**Exercise details:** Where the string "button" occurs in a line of the data below, that line should be copied.

- - - -

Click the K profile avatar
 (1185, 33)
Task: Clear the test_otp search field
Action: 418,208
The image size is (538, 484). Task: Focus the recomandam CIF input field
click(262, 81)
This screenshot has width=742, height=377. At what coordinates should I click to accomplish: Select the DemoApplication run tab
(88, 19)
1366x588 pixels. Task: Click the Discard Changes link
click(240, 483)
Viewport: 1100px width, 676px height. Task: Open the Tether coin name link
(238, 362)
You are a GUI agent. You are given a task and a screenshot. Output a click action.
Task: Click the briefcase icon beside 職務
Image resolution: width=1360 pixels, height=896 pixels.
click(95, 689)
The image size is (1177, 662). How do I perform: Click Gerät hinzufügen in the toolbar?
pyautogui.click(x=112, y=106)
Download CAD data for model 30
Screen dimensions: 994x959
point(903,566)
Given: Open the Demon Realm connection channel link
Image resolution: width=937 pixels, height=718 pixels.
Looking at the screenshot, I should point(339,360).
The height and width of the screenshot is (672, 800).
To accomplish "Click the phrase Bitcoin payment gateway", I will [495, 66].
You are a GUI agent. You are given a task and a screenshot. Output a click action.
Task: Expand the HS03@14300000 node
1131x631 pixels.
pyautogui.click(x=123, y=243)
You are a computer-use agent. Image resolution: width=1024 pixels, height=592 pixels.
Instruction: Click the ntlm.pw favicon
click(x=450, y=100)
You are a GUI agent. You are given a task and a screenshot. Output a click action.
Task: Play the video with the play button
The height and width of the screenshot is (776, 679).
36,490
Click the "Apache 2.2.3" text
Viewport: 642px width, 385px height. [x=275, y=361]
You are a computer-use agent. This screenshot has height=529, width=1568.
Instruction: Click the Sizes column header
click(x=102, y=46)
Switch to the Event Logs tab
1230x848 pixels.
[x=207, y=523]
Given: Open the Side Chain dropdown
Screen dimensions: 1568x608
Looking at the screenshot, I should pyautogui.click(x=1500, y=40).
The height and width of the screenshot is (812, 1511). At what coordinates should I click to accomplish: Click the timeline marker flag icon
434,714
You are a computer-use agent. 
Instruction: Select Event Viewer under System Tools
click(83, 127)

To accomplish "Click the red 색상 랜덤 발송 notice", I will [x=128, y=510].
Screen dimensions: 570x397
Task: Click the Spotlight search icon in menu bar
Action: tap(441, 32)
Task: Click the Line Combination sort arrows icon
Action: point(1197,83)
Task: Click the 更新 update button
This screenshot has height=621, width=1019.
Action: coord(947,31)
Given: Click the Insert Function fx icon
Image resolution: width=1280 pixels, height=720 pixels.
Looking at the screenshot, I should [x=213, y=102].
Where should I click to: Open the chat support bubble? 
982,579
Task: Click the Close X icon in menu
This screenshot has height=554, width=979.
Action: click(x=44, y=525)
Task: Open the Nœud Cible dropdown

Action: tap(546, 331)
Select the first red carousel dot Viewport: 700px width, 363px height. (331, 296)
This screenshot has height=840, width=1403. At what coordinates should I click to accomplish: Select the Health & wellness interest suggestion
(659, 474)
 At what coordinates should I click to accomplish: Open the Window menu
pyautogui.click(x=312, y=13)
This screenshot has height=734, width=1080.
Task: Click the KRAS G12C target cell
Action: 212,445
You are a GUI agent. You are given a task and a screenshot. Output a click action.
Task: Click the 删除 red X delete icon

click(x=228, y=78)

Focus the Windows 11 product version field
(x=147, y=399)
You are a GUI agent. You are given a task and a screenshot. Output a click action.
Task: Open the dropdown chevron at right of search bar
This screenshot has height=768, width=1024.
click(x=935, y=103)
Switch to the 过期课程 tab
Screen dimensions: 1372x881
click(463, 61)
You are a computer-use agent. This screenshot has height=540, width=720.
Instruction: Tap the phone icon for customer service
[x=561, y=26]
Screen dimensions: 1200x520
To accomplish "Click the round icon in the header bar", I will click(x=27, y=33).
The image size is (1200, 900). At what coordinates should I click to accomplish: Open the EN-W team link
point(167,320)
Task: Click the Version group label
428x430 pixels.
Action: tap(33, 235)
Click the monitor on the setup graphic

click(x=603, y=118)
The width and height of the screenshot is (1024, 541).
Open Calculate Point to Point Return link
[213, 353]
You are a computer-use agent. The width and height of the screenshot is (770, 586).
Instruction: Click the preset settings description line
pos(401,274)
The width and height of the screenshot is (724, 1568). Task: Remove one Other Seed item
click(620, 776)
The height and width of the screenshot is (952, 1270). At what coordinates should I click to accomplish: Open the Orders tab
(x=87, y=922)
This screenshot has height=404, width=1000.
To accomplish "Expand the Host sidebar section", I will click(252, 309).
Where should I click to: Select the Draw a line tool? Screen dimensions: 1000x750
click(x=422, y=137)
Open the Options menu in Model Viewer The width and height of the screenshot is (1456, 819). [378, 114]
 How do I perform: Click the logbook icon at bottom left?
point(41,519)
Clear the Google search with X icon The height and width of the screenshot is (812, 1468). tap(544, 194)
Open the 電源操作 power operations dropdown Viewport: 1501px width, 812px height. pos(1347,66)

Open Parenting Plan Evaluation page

- - - -

**Finished task:**
Task: Play the video with the play button
Task: Click the 更新 update button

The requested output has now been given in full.